The global marketplace has seen better days. Much is being said, rightly, about the catastrophic disruption in supply chains and of the unprecedented consumer slump, but not enough about other barriers to the smooth running of global business, such as the ‘pausing’ of our access to justice.
By Adrian Iordache
It is now becoming clear that the COVID-19 pandemic will disrupt many, if not most, contracts. To give one example, as retailers cease paying rent, owners will have trouble servicing their lenders, and so forth all the way up the economic food chain.
While, arguably, lawyers will see in a boost in dispute work, courtrooms themselves are now facing closures, leaving ongoing disputes, as well as future claims, in no man’s land.
As of March 22, Courts in New York courts will only accept filings in matters considered “essential.” From 16 March French tribunals limit most contentious work. UK courts houses now conduct only urgent work while special rules are scrambled everywhere to allow for remote hearings. Romanian courts, already in dire straits before the crisis due to industrial strife, are now essentially running on fumes and postponing all hearings of their own motion. Even assuming, optimistically, the resumption of normal hours in two or three months, the inevitable backlog will by then have ensured significant disfunction in court operations for at least the remainder of 2020. If a contract is as good as the judgment one stands to receive for its breach, what do businesses really own, if their contracts carry no timely remedy in a court of law?
In recent weeks, public pressure has been building on governments to fork out trillions in bail-out and social welfare money. But can businesses help themselves in the meantime?
In this context, it is now time for businesses to take International Arbitration seriously. In fact, companies around the world and of all shapes and sizes should consider switching en-masse to commercial Arbitration, not merely as an ‘alternative’ to public justice, but as the primary means of resolving B2B disputes.
While Arbitration in consumer and regulatory areas remains controversial, the recent evolution of international arbitration in commercial contracts certainly argues for that switch.
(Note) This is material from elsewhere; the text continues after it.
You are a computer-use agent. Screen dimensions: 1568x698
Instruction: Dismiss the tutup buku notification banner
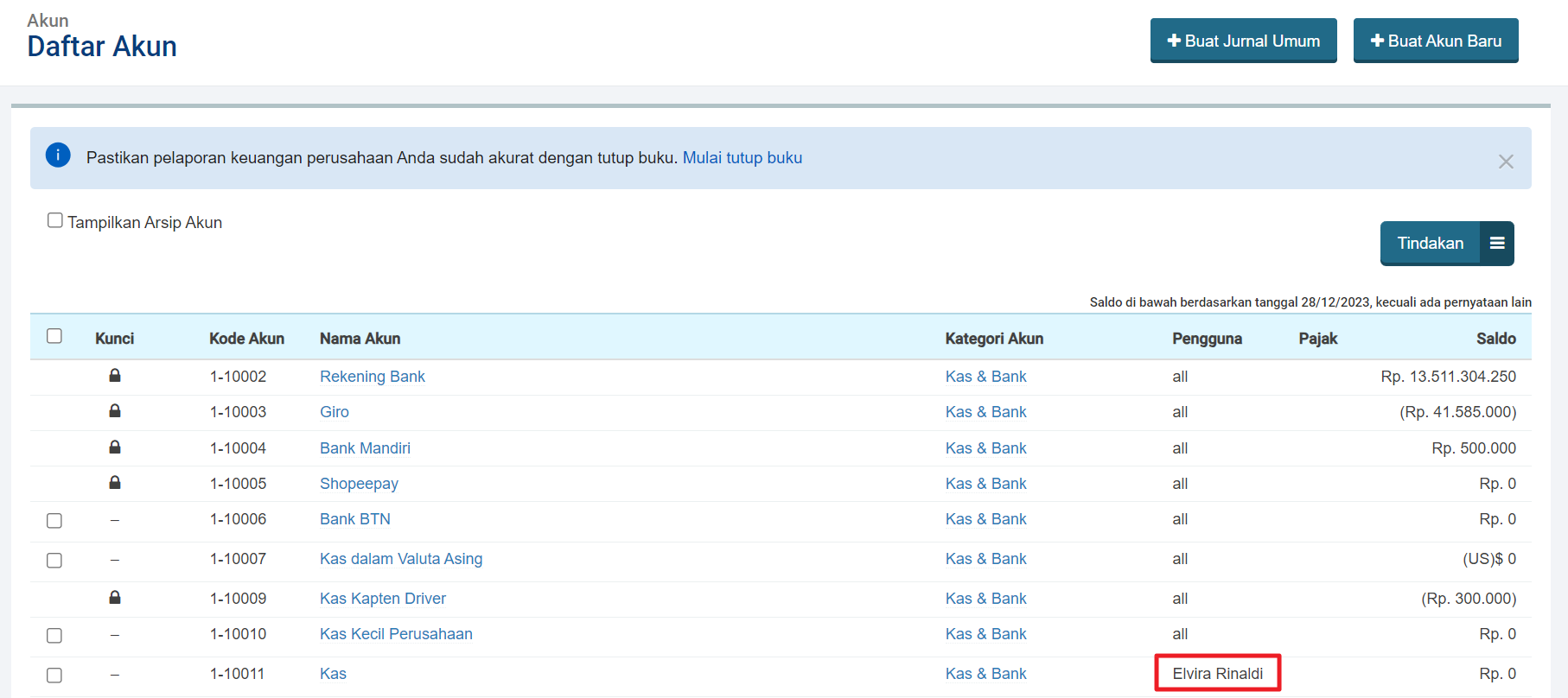point(1505,162)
First, the enforceability of commercial Arbitral awards is protected globally by one of the most successful multilateral treaties in UN history: the New York Convention of 1958. With 162 countries now signatory to that treaty, there is hardly any place in the world that will not predictably enforce arbitral awards. Not even highly pedigreed public court systems, such as New York or the UK, can match this.
Second, International Arbitration tribunals are more flexible than public courts. Arbitral Tribunal can ultimately decide what procedural rules to use in the circumstances. That allows them to weather out disruptions of all kinds, be it Brexit or viral pandemics. There is now also a growing cohort of reputable Arbitration Institutions in all major and emerging trading cities in the world. They maintain procedural rules, taking their cue from global practitioners and they support tribunals in running proceedings. There are institutions that provide chartered training to users and publish recognised professional best practices following global consultations. From the way the tribunal is appointed, to the actual conduct of proceedings, arbitration is undoubtedly a better fit for the diversity and sophistication of modern business disputes.
Not least, resorting to international arbitration may help unburden public courts, which can be left more readily and affordably available to individual or lower value disputes.
The impending economic crisis generated by the COVID-19 pandemic, will inevitably require dramatic public policy interventions. On the flip side, businesses can also do their part in removing barriers to trade, by seeking to disentangle their contracts from public court systems. They can do this not by asking for trillions in bail-out money, but by the simple fact of agreement.
The global International Arbitration community is ready for it.